We found one particular cluster (cluster 2; dark blue) which is predominantly occupies the city centres of both Edinburgh and Glasgow as well as some suburban areas. Notably, many of these suburban areas consist of a number of small retail shops and cafes, such as Morningside (Edinburgh) and Hillhead (Glasgow), which represent a typical UK town High Street. Therefore for individuals that may wish to move to a suburban area of either city that has plenty of local shops and cafes nearby, they can search out all areas with a dark blue marker. Alternatively, there exist a number of clusters which relate to different suburbs of either city. These demonstrate the diversity of residential areas in both cities and likely compliment the needs of the majority of people that would use this model. Interestingly we found one notable cluster (cluster 0; red) which was heavily associated with the east suburbs of Glasgow but was relatively sparsely distributed across the city of Edinburgh.

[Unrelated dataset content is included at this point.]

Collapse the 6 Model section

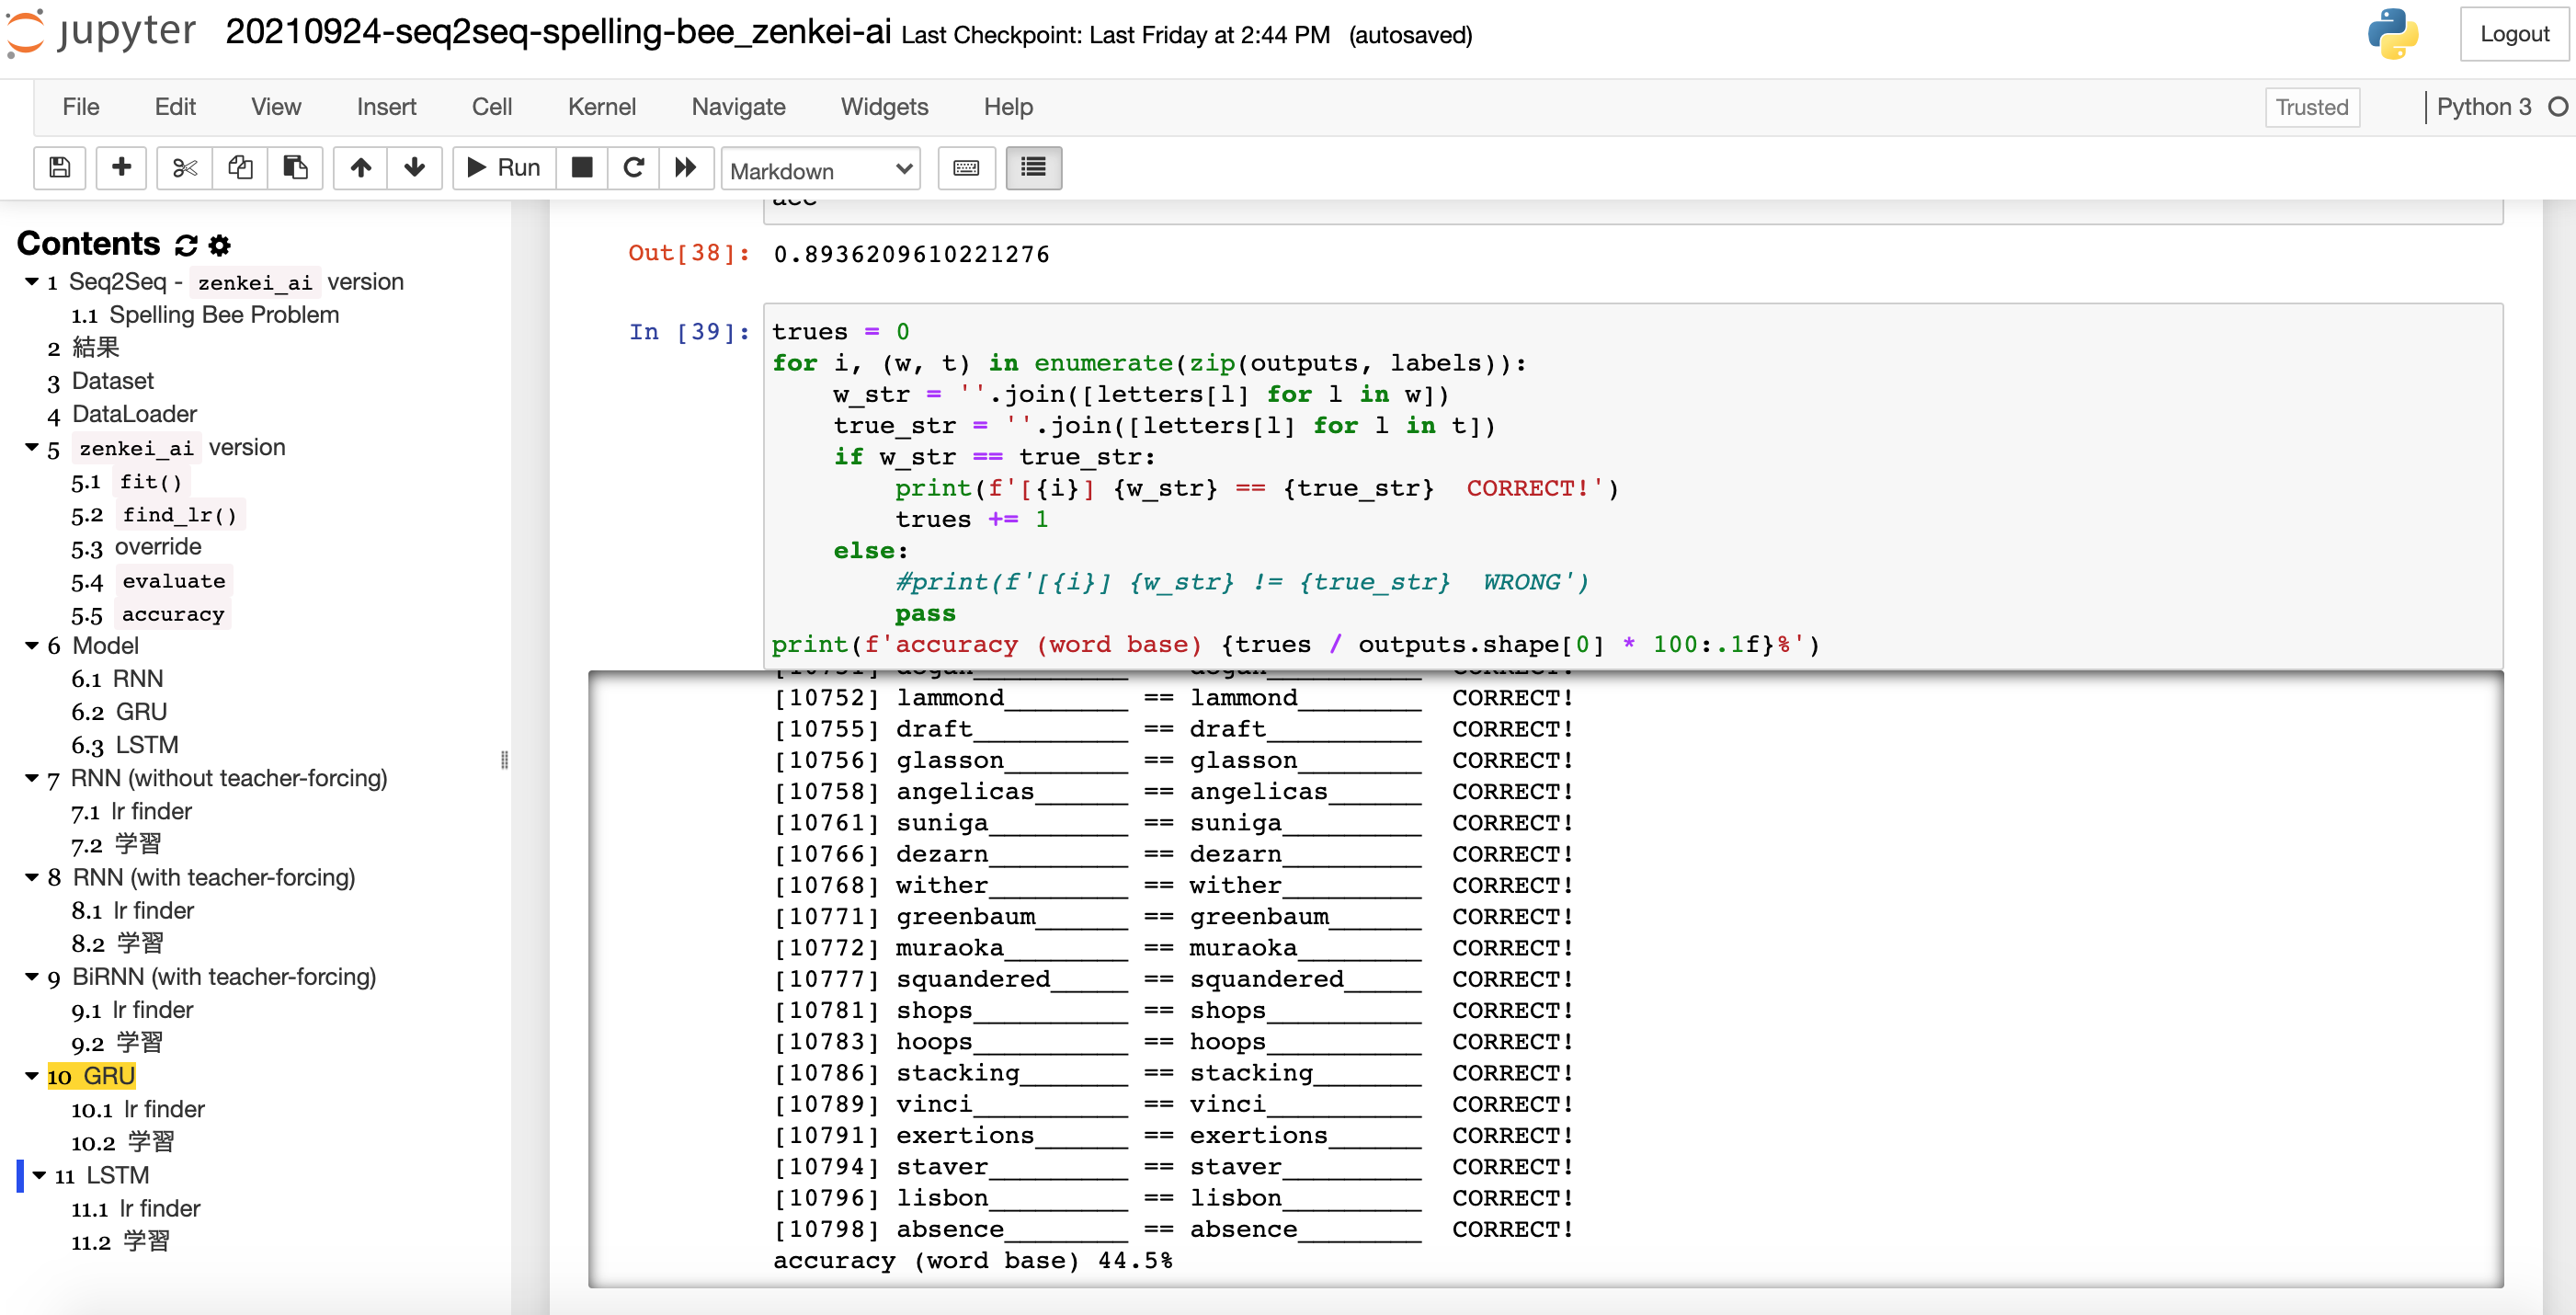pyautogui.click(x=32, y=646)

This model, overall, appears to provide reliable information about different areas of the cities of Edinburgh and Glasgow. There remains scope to scale up the model, including the full data UK postcode dataset outlined in this study whereby a user can input a known location and desired moving location, such as we present here, anywhere in the UK. Furthermore, additional datasets regarding other sought after information such as crime safety data or school performance tables could be integrated into the database alongside the calls for venue information from the FourSquare API to develop the model into a more accurate tool for a user.

##### Conclusion

The model presented here provides a tool to demonstrate the effectiveness of using cluster machine learning to help reduce the burden of moving home to an unfamiliar location. To the best of my knowledge, this model is the first of its kind and has potential for scalability. It would be an ideal showcase tool for online property search engines to feature on their websites to attract a greater market share of users, and thus gain a competitive advantage over their rivals.